+++ Records to use
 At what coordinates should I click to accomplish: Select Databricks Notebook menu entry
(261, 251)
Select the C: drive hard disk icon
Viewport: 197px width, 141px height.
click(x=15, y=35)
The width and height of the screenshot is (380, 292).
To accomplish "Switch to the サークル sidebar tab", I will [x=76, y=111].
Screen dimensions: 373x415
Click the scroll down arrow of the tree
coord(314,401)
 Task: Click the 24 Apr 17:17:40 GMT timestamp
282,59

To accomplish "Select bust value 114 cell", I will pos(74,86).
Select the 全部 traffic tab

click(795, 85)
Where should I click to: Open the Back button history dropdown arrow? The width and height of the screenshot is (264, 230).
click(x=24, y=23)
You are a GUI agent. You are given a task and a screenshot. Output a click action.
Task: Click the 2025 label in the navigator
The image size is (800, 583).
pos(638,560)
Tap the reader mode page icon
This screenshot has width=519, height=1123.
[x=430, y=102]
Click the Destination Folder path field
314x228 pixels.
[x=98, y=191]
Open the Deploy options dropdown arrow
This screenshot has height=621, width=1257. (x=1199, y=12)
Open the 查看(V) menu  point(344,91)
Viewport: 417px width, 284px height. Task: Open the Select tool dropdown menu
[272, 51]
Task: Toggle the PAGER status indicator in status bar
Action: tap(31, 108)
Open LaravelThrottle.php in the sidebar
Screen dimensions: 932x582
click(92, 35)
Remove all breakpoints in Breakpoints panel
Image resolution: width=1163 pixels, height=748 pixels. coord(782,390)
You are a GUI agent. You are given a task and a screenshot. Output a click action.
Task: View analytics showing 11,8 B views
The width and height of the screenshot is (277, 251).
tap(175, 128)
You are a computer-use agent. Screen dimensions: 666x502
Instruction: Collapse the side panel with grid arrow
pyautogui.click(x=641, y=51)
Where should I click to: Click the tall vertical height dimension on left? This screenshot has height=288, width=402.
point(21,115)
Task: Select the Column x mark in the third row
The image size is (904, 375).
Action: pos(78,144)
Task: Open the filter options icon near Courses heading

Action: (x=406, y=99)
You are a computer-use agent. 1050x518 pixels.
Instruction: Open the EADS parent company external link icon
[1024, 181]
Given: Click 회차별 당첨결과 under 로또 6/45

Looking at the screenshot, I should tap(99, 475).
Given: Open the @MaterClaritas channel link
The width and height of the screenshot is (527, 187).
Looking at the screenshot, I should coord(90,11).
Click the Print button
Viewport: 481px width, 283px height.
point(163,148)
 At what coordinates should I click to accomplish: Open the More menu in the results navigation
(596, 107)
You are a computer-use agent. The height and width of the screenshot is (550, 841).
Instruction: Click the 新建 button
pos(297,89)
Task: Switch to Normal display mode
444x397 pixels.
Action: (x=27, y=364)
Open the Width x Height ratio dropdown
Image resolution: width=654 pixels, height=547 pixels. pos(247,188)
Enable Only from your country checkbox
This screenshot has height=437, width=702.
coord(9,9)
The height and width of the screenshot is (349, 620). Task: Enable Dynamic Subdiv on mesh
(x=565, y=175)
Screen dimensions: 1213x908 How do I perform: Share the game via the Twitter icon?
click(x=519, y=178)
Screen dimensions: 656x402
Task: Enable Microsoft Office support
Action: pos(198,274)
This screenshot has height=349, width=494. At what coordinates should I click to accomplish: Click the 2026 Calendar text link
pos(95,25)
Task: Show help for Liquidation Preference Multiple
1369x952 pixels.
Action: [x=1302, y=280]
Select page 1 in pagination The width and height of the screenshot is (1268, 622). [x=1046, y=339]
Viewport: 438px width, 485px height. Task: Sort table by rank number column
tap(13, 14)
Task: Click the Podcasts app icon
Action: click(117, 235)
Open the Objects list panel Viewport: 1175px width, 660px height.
++++++
## What you are asked to do
Reproduce without change every line of the entries above, from the one containing "Task: Open the filter" through the last.

## Answer for this exercise
Task: Open the filter options icon near Courses heading

Action: (x=406, y=99)
You are a computer-use agent. 1050x518 pixels.
Instruction: Open the EADS parent company external link icon
[1024, 181]
Given: Click 회차별 당첨결과 under 로또 6/45

Looking at the screenshot, I should tap(99, 475).
Given: Open the @MaterClaritas channel link
The width and height of the screenshot is (527, 187).
Looking at the screenshot, I should coord(90,11).
Click the Print button
Viewport: 481px width, 283px height.
point(163,148)
 At what coordinates should I click to accomplish: Open the More menu in the results navigation
(596, 107)
You are a computer-use agent. The height and width of the screenshot is (550, 841).
Instruction: Click the 新建 button
pos(297,89)
Task: Switch to Normal display mode
444x397 pixels.
Action: (x=27, y=364)
Open the Width x Height ratio dropdown
Image resolution: width=654 pixels, height=547 pixels. pos(247,188)
Enable Only from your country checkbox
This screenshot has height=437, width=702.
coord(9,9)
The height and width of the screenshot is (349, 620). Task: Enable Dynamic Subdiv on mesh
(x=565, y=175)
Screen dimensions: 1213x908 How do I perform: Share the game via the Twitter icon?
click(x=519, y=178)
Screen dimensions: 656x402
Task: Enable Microsoft Office support
Action: pos(198,274)
This screenshot has height=349, width=494. At what coordinates should I click to accomplish: Click the 2026 Calendar text link
pos(95,25)
Task: Show help for Liquidation Preference Multiple
1369x952 pixels.
Action: [x=1302, y=280]
Select page 1 in pagination The width and height of the screenshot is (1268, 622). [x=1046, y=339]
Viewport: 438px width, 485px height. Task: Sort table by rank number column
tap(13, 14)
Task: Click the Podcasts app icon
Action: click(117, 235)
Open the Objects list panel Viewport: 1175px width, 660px height.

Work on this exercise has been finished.